I am working on a single producer single consumer ring buffer implementation.I have two requirements:
1) Align a single heap allocated instance of a ring buffer to a cache line.
2) Align a field within a ring buffer to a cache line (to prevent false sharing).
My class looks something like:
#define CACHE_LINE_SIZE 64 // To be used later.
template<typename T, uint64_t num_events>
class RingBuffer { // This needs to be aligned to a cache line.
public:
....
private:
std::atomic<int64_t> publisher_sequence_ ;
int64_t cached_consumer_sequence_;
T* events_;
std::atomic<int64_t> consumer_sequence_; // This needs to be aligned to a cache line.
};
Let me first tackle point 1 i.e. aligning a single heap allocated instance of the class. There are a few ways:
1) Use the c++ 11 alignas(..)
specifier:
template<typename T, uint64_t num_events>
class alignas(CACHE_LINE_SIZE) RingBuffer {
public:
....
private:
// All the private fields.
};
2) Use posix_memalign(..)
+ placement new(..)
without altering the class definition. This suffers from not being platform independent:
void* buffer;
if (posix_memalign(&buffer, 64, sizeof(processor::RingBuffer<int, kRingBufferSize>)) != 0) {
perror("posix_memalign did not work!");
abort();
}
// Use placement new on a cache aligned buffer.

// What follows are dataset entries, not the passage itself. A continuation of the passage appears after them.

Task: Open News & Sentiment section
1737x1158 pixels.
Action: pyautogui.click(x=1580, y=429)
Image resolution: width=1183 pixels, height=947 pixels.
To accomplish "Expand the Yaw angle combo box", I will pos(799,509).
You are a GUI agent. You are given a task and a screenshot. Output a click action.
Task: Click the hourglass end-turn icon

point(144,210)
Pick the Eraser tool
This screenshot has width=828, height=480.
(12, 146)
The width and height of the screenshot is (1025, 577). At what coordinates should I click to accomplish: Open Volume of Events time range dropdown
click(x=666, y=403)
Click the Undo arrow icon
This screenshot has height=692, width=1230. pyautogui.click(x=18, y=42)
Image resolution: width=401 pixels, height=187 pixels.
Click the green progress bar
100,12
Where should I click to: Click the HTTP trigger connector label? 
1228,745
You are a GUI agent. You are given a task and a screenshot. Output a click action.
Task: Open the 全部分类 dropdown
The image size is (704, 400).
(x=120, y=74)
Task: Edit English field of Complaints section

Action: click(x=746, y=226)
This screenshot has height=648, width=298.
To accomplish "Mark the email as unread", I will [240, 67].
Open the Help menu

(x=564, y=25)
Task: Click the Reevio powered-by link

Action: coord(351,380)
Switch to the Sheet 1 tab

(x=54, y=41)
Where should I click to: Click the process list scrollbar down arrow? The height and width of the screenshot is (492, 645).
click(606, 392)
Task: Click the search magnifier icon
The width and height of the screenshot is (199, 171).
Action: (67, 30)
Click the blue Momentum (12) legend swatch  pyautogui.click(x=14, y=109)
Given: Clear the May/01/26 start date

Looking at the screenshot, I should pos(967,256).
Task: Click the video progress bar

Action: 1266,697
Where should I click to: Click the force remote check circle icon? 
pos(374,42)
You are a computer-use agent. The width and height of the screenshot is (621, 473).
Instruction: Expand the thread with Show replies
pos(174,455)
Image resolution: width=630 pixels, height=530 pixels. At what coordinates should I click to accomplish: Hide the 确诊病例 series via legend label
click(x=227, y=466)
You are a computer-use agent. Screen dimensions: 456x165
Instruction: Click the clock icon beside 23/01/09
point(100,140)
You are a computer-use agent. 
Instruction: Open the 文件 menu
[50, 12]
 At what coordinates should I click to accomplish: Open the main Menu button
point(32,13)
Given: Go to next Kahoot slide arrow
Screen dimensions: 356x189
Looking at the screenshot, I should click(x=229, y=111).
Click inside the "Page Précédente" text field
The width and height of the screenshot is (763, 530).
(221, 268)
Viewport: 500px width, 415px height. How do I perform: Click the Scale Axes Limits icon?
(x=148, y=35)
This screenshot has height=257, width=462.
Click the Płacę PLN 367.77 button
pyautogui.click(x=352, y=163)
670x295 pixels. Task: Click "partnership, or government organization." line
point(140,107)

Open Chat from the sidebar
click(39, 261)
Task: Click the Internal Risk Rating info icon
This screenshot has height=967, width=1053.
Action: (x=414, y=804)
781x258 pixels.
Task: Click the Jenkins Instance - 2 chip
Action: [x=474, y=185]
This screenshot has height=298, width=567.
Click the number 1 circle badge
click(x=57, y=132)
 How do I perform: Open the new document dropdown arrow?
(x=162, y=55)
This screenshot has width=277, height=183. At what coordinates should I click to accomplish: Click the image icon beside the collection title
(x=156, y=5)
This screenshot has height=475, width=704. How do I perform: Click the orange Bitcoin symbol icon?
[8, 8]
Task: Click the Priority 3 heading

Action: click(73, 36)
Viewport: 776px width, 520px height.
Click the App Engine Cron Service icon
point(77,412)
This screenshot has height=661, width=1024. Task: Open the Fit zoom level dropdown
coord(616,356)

auto ring_buffer = new(buffer) processor::RingBuffer<int, kRingBufferSize>();
3) Use the GCC/Clang extension __attribute__ ((aligned(#)))
template<typename T, uint64_t num_events>
class RingBuffer {
public:
....
private:
// All the private fields.
} __attribute__ ((aligned(CACHE_LINE_SIZE)));
4) I tried to use the C++ 11 standardized aligned_alloc(..)
function instead of posix_memalign(..)
but GCC 4.8.1 on Ubuntu 12.04 could not find the definition in stdlib.h
Are all of these guaranteed to do the same thing? My goal is cache-line alignment so any method that has some limits on alignment (say double word) will not do. Platform independence which would point to using the standardized alignas(..)
is a secondary goal.
I am not clear on whether alignas(..)
and __attribute__((aligned(#)))
have some limit which could be below the cache line on the machine. I can't reproduce this any more but while printing addresses I think I did not always get 64 byte aligned addresses with alignas(..)
. On the contrary posix_memalign(..)
seemed to always work. Again I cannot reproduce this any more so maybe I was making a mistake.
The second aim is to align a field within a class/struct to a cache line. I am doing this to prevent false sharing. I have tried the following ways:
1) Use the C++ 11 alignas(..)
specifier:
template<typename T, uint64_t num_events>
class RingBuffer { // This needs to be aligned to a cache line.
public:
...
private:
std::atomic<int64_t> publisher_sequence_ ;
int64_t cached_consumer_sequence_;
T* events_;
std::atomic<int64_t> consumer_sequence_ alignas(CACHE_LINE_SIZE);
};
2) Use the GCC/Clang extension __attribute__ ((aligned(#)))
template<typename T, uint64_t num_events>
class RingBuffer { // This needs to be aligned to a cache line.
public:
...
private:
std::atomic<int64_t> publisher_sequence_ ;
int64_t cached_consumer_sequence_;
T* events_;
std::atomic<int64_t> consumer_sequence_ __attribute__ ((aligned (CACHE_LINE_SIZE)));
};
Both these methods seem to align consumer_sequence
to an address 64 bytes after the beginning of the object so whether consumer_sequence
is cache aligned depends on whether the object itself is cache aligned. Here my question is - are there any better ways to do the same?
EDIT: The reason aligned_alloc did not work on my machine was that I was on eglibc 2.15 (Ubuntu 12.04). It worked on a later version of eglibc.
From the man page: The function aligned_alloc() was added to glibc in version 2.16
.
This makes it pretty useless for me since I cannot require such a recent version of eglibc/glibc.